Starting in October, armed personnel will stand guard at the 70 Navy reserve centers that aren’t located on military bases. Navy reservists were contacted nine days after the July 16 attack in Tennessee asking if they’d be interested in volunteering, according to emails obtained by NBC.
Mohammod Abdul Azeez’s killing of five unarmed servicemen sparked outrage among pro-gun politicians and citizens. GOP presidential candidate Donald Trump sent a flurry of tweets calling for an end to "gun-free zones" on U.S. military bases, writing that the Marines "never had a chance."
In the weeks following the shooting, militia members and armed citizens took it upon themselves to stand watch at dozens of recruitment centers across the U.S.
Stewart Rhodes, founder of the Oath Keepers militia group, called on volunteers to guard the stations, and told the Columbus Dispatch that “it may be worse to be in a recruiting station” than to “walk unarmed down the streets of Baghdad.”
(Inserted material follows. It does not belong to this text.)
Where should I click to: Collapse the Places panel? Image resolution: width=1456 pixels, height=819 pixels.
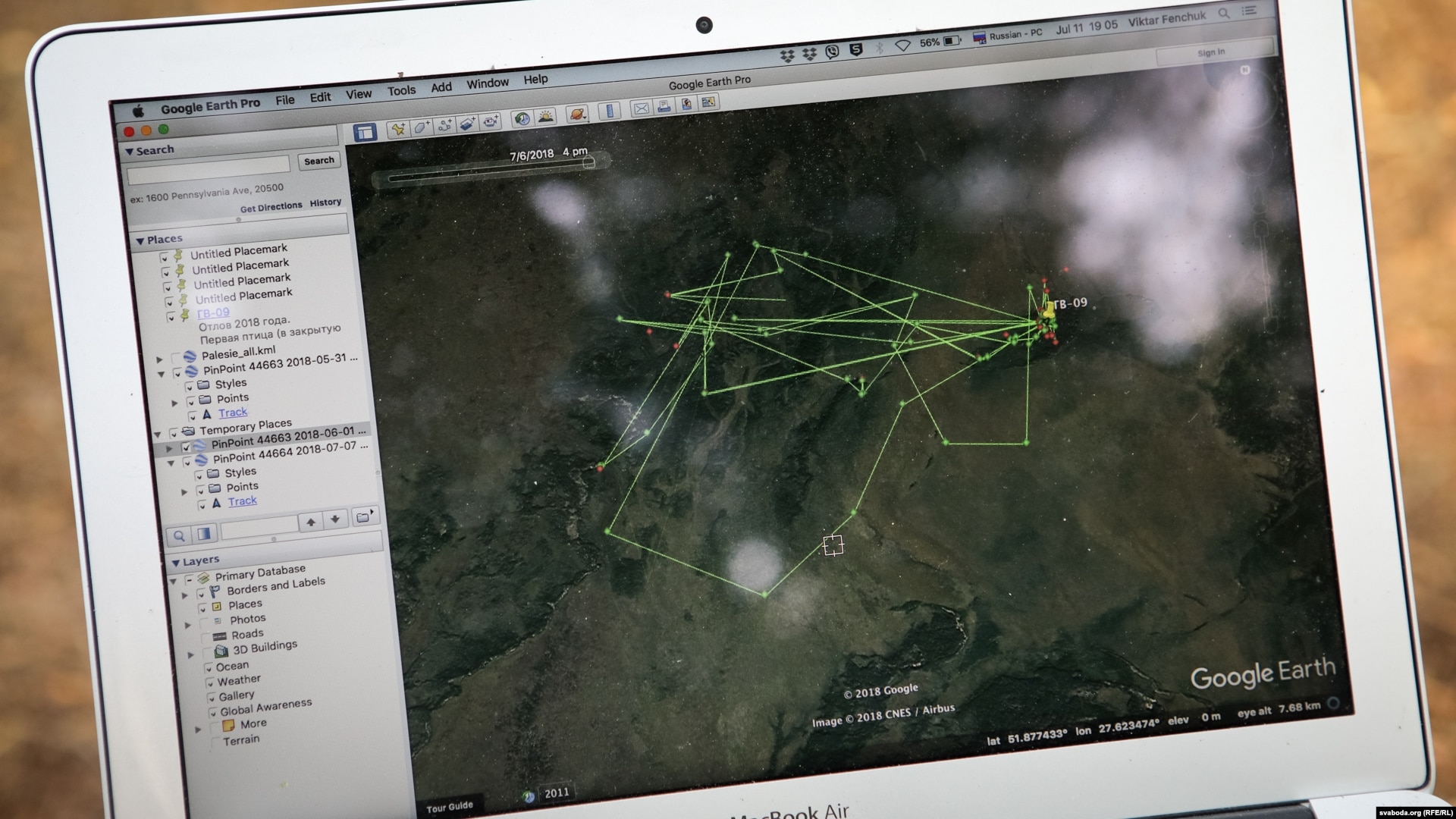140,241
Military personnel have been forbidden to carry personal firearms into recruiting centers and onto bases since 1993. Though the Navy is only stationing guards at off-base reserve centers for now, NBC reported it's considering extending this program to recruitment centers as well. As of August, the Navy is the only branch of the armed forces that plans to place armed guards at its facilities.